### TASK PROMPT
Whatever pictures the entries hold, omit them, and output exactly the lines from the one containing "Instruction: Toggle the pink heart Like icon" through the final line.

### SUPPLIED MATERIAL

--

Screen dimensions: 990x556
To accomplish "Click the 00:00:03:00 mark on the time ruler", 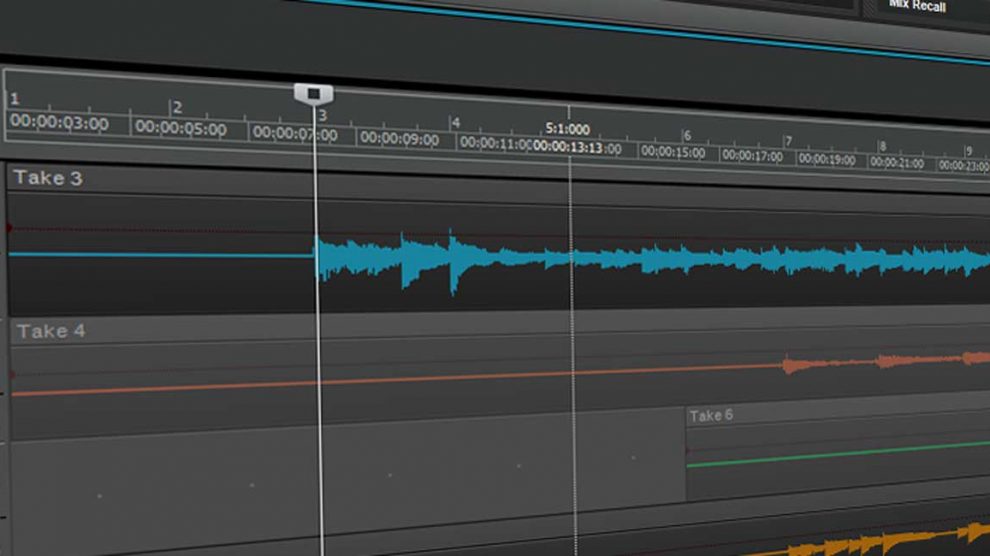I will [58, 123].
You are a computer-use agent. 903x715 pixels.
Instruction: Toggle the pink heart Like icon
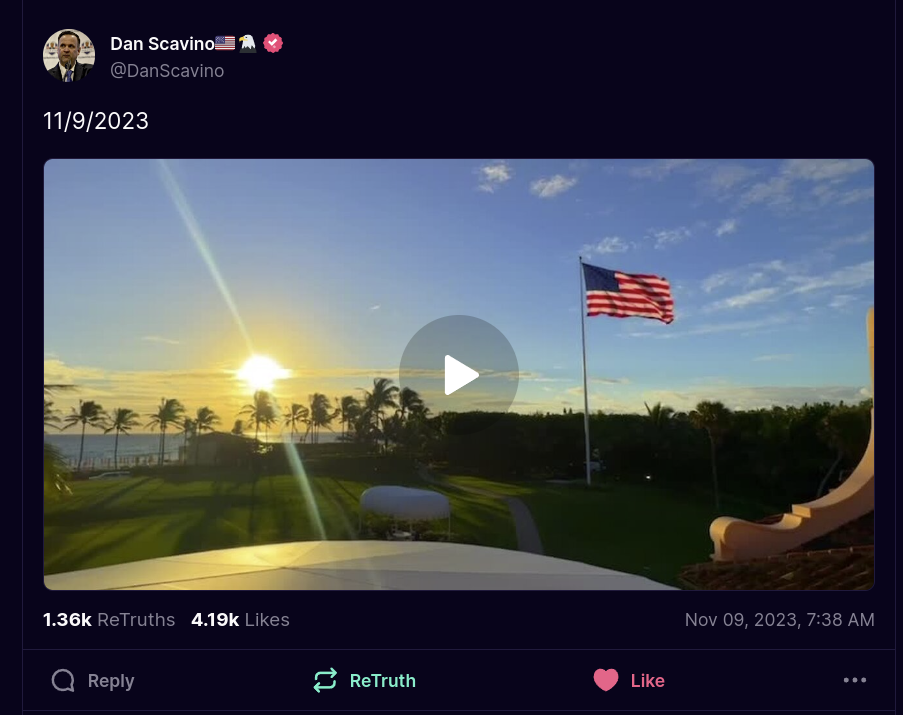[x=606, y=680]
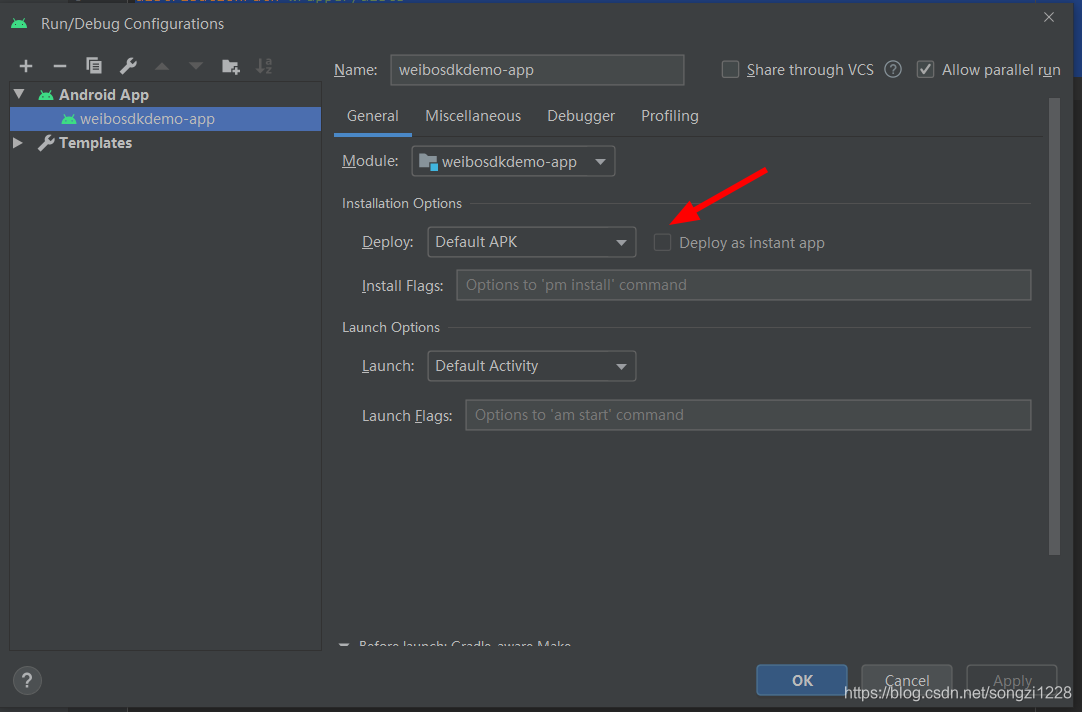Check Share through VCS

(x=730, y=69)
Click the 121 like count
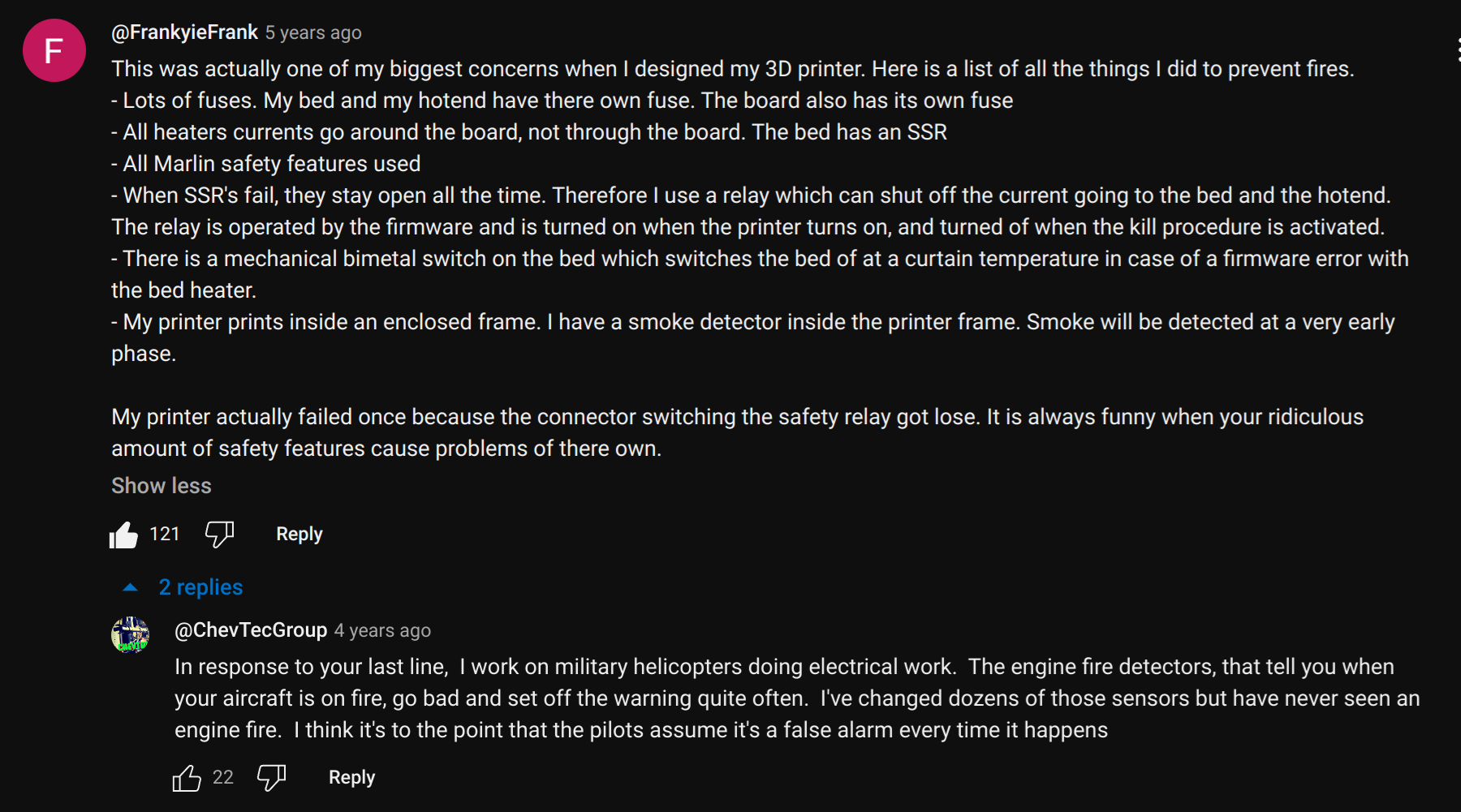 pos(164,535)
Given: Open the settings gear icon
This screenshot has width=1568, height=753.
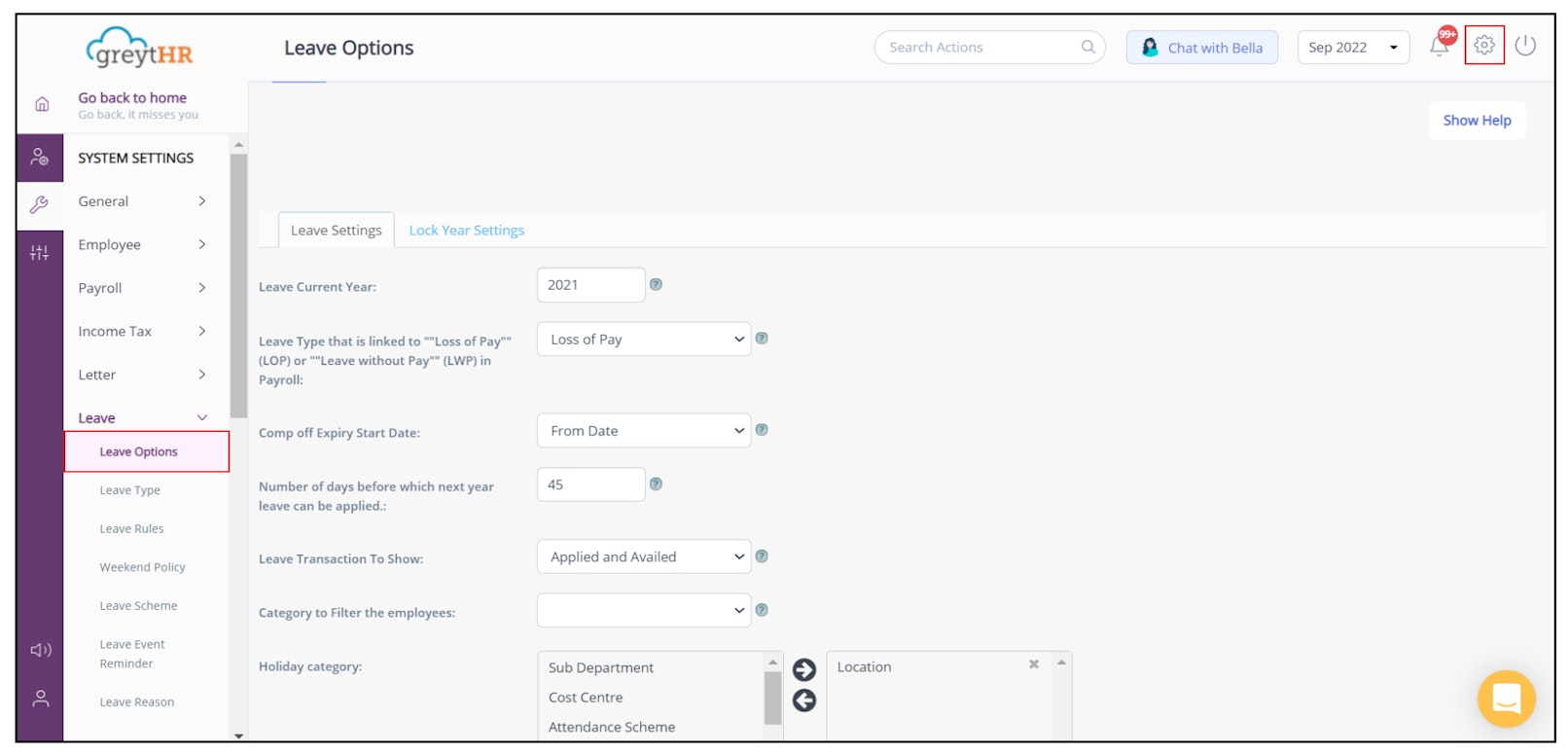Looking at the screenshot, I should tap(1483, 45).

--

### EXERCISE RESPONSE
Instruction: Toggle the pink heart Like icon
[x=606, y=680]
Check Share through VCS

(x=730, y=69)
Click the 121 like count
 pos(164,535)
Given: Open the settings gear icon
This screenshot has width=1568, height=753.
Looking at the screenshot, I should tap(1483, 45).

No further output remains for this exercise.